== EXTRAIT DU DOCUMENT

En février 1923, Barbusse radicalise nettement sa position en faisant paraître, dans L’Humanité, un article dans lequel il fait connaître publiquement son adhésion au Parti communiste français. Dès lors, l’écrivain ne se contente plus seulement d’exprimer des idées pacifistes, mais il entend bien davantage promouvoir la réalisation de l’idéal communiste en URSS. La sympathie qu’éprouvent à son égard les instances soviétiques l’incite à faire figure de rassembleur, à déployer une énergie considérable pour fonder de nouvelles revues et mettre sur pied de nombreux comités de lutte. Ainsi, au début des années 1930, tandis que les mouvements nationalistes gagnent peu à peu l’Europe, il organise et coordonne en compagnie de Romain Rolland la lutte contre le fascisme. Ensemble, ils lancent un appel aux intellectuels du monde entier afin de mobiliser les esprits contre la menace d’une guerre imminente, initiative qui aboutit en 1932 à la création du large mouvement antifasciste Amsterdam-Pleyel.
« L’art prolétarien »
Par ailleurs, la pensée politique qu’il développe depuis le début des années 1920 conduit Barbusse à préciser sa conception de la littérature. Dans un article paru en 1926 dans L’Humanité, l’écrivain affirme sa volonté de voir naître un art strictement prolétarien. S’il ne souscrit pas à la glorification soviétique des rabcors (correspondants-ouvriers), il ne partage pas non plus les idées émises à l’époque par Henry Poulaille. Car, bien qu’il s’agisse de donner une orientation nouvelle à la littérature, Barbusse demeure convaincu de la nécessité de puiser dans les modèles issus de la tradition populaire. Il enjoint donc les jeunes artistes à investir les formes du mystère médiéval, du lied, et, dans le domaine architectural, à s’en remettre à l’exemple des cathédrales.

====

(CONSIGNE A):
Pouvez-vous transcrire tout ce qui va de « Par ailleurs, la » jusqu'à « l’exemple des cathédrales. » dans l'extrait sur Barbusse ?
(CONSIGNE B):
D'après l'extrait sur Barbusse, répondez à ces questions :
(i) En quelle année Barbusse fait-il connaître dans L'Humanité son adhésion au Parti communiste français ?
(ii) Quel mouvement antifasciste est créé en 1932 ?
(iii) En quelle année paraît l'article où Barbusse affirme vouloir voir naître un art strictement prolétarien ?
(CONSIGNE C):
Quelles personnes sont nommées dans l'extrait sur Barbusse ?

== DONNÉES

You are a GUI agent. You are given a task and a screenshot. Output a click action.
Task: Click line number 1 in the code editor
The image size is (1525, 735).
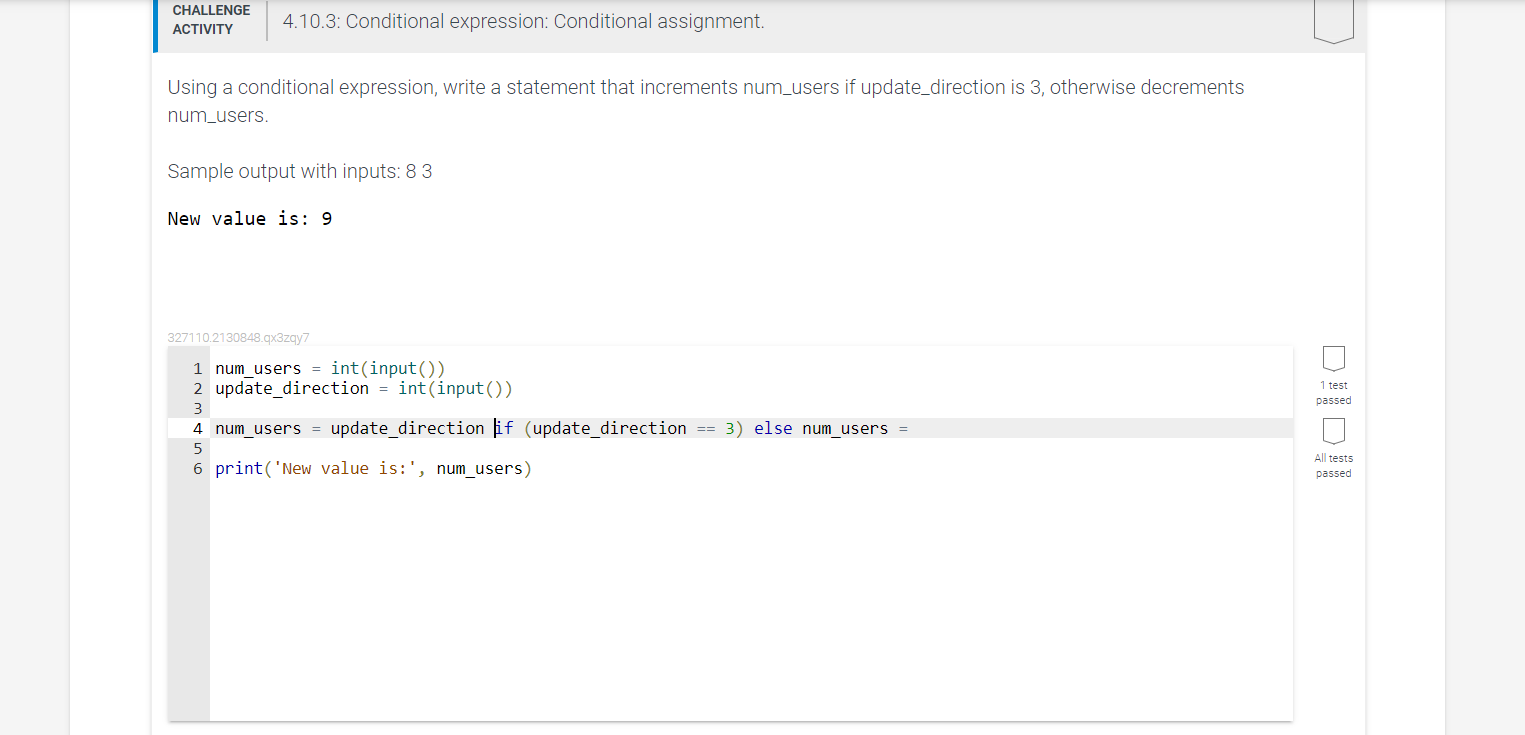[197, 368]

====

(RÉPONSE A):
Par ailleurs, la pensée politique qu’il développe depuis le début des années 1920 conduit Barbusse à préciser sa conception de la littérature. Dans un article paru en 1926 dans L’Humanité, l’écrivain affirme sa volonté de voir naître un art strictement prolétarien. S’il ne souscrit pas à la glorification soviétique des rabcors (correspondants-ouvriers), il ne partage pas non plus les idées émises à l’époque par Henry Poulaille. Car, bien qu’il s’agisse de donner une orientation nouvelle à la littérature, Barbusse demeure convaincu de la nécessité de puiser dans les modèles issus de la tradition populaire. Il enjoint donc les jeunes artistes à investir les formes du mystère médiéval, du lied, et, dans le domaine architectural, à s’en remettre à l’exemple des cathédrales.

(RÉPONSE B):
(i) En 1923, en février.
(ii) Le mouvement Amsterdam-Pleyel.
(iii) En 1926.

(RÉPONSE C):
Barbusse ; Romain Rolland ; Henry Poulaille